### [REQUIRED ACTION]
Every line of the material is to be set down exactly as written.

### [TASK MATERIAL]
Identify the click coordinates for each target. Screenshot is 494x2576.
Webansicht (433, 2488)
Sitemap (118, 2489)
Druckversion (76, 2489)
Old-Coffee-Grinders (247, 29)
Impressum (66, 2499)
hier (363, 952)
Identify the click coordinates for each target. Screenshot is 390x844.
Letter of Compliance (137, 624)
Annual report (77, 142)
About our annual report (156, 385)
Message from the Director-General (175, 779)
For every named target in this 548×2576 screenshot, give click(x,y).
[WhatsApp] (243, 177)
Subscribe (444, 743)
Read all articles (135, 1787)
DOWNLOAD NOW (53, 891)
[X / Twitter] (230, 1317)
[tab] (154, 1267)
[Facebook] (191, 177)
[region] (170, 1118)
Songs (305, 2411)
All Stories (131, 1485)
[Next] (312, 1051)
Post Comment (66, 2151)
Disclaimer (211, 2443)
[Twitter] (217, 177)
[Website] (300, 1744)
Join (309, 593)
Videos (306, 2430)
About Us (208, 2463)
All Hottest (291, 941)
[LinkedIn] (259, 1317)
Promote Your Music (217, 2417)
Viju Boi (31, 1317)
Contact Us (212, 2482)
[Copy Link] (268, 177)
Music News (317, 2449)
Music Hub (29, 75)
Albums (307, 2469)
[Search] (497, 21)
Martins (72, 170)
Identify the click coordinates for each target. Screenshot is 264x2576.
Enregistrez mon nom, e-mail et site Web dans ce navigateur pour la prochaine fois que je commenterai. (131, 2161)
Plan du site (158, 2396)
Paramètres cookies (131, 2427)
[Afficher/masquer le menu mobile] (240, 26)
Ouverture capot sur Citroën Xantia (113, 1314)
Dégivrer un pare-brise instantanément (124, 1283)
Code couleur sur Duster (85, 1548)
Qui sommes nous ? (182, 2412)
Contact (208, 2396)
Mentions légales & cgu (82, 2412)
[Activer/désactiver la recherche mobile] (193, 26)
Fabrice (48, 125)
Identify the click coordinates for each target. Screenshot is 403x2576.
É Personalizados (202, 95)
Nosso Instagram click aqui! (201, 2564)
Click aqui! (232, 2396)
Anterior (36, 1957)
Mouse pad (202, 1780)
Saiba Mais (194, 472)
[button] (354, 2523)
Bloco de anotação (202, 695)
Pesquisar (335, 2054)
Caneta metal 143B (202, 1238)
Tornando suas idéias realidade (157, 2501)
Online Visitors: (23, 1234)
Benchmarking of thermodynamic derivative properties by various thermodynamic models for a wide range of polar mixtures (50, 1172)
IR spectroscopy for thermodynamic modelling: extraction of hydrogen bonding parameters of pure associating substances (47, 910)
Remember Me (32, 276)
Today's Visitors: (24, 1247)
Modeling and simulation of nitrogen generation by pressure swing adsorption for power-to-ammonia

### [RESULT OF THIS EXERCISE]
Identify the click coordinates for each target. Screenshot is 494x2576.
Webansicht (433, 2488)
Sitemap (118, 2489)
Druckversion (76, 2489)
Old-Coffee-Grinders (247, 29)
Impressum (66, 2499)
hier (363, 952)
Identify the click coordinates for each target. Screenshot is 390x844.
Letter of Compliance (137, 624)
Annual report (77, 142)
About our annual report (156, 385)
Message from the Director-General (175, 779)
For every named target in this 548×2576 screenshot, give click(x,y).
[WhatsApp] (243, 177)
Subscribe (444, 743)
Read all articles (135, 1787)
DOWNLOAD NOW (53, 891)
[X / Twitter] (230, 1317)
[tab] (154, 1267)
[Facebook] (191, 177)
[region] (170, 1118)
Songs (305, 2411)
All Stories (131, 1485)
[Next] (312, 1051)
Post Comment (66, 2151)
Disclaimer (211, 2443)
[Twitter] (217, 177)
[Website] (300, 1744)
Join (309, 593)
Videos (306, 2430)
About Us (208, 2463)
All Hottest (291, 941)
[LinkedIn] (259, 1317)
Promote Your Music (217, 2417)
Viju Boi (31, 1317)
Contact Us (212, 2482)
[Copy Link] (268, 177)
Music News (317, 2449)
Music Hub (29, 75)
Albums (307, 2469)
[Search] (497, 21)
Martins (72, 170)
Identify the click coordinates for each target. Screenshot is 264x2576.
Enregistrez mon nom, e-mail et site Web dans ce navigateur pour la prochaine fois que je commenterai. (131, 2161)
Plan du site (158, 2396)
Paramètres cookies (131, 2427)
[Afficher/masquer le menu mobile] (240, 26)
Ouverture capot sur Citroën Xantia (113, 1314)
Dégivrer un pare-brise instantanément (124, 1283)
Code couleur sur Duster (85, 1548)
Qui sommes nous ? (182, 2412)
Contact (208, 2396)
Mentions légales & cgu (82, 2412)
[Activer/désactiver la recherche mobile] (193, 26)
Fabrice (48, 125)
Identify the click coordinates for each target. Screenshot is 403x2576.
É Personalizados (202, 95)
Nosso Instagram click aqui! (201, 2564)
Click aqui! (232, 2396)
Anterior (36, 1957)
Mouse pad (202, 1780)
Saiba Mais (194, 472)
[button] (354, 2523)
Bloco de anotação (202, 695)
Pesquisar (335, 2054)
Caneta metal 143B (202, 1238)
Tornando suas idéias realidade (157, 2501)
Online Visitors: (23, 1234)
Benchmarking of thermodynamic derivative properties by various thermodynamic models for a wide range of polar mixtures (50, 1172)
IR spectroscopy for thermodynamic modelling: extraction of hydrogen bonding parameters of pure associating substances (47, 910)
Remember Me (32, 276)
Today's Visitors: (24, 1247)
Modeling and simulation of nitrogen generation by pressure swing adsorption for power-to-ammonia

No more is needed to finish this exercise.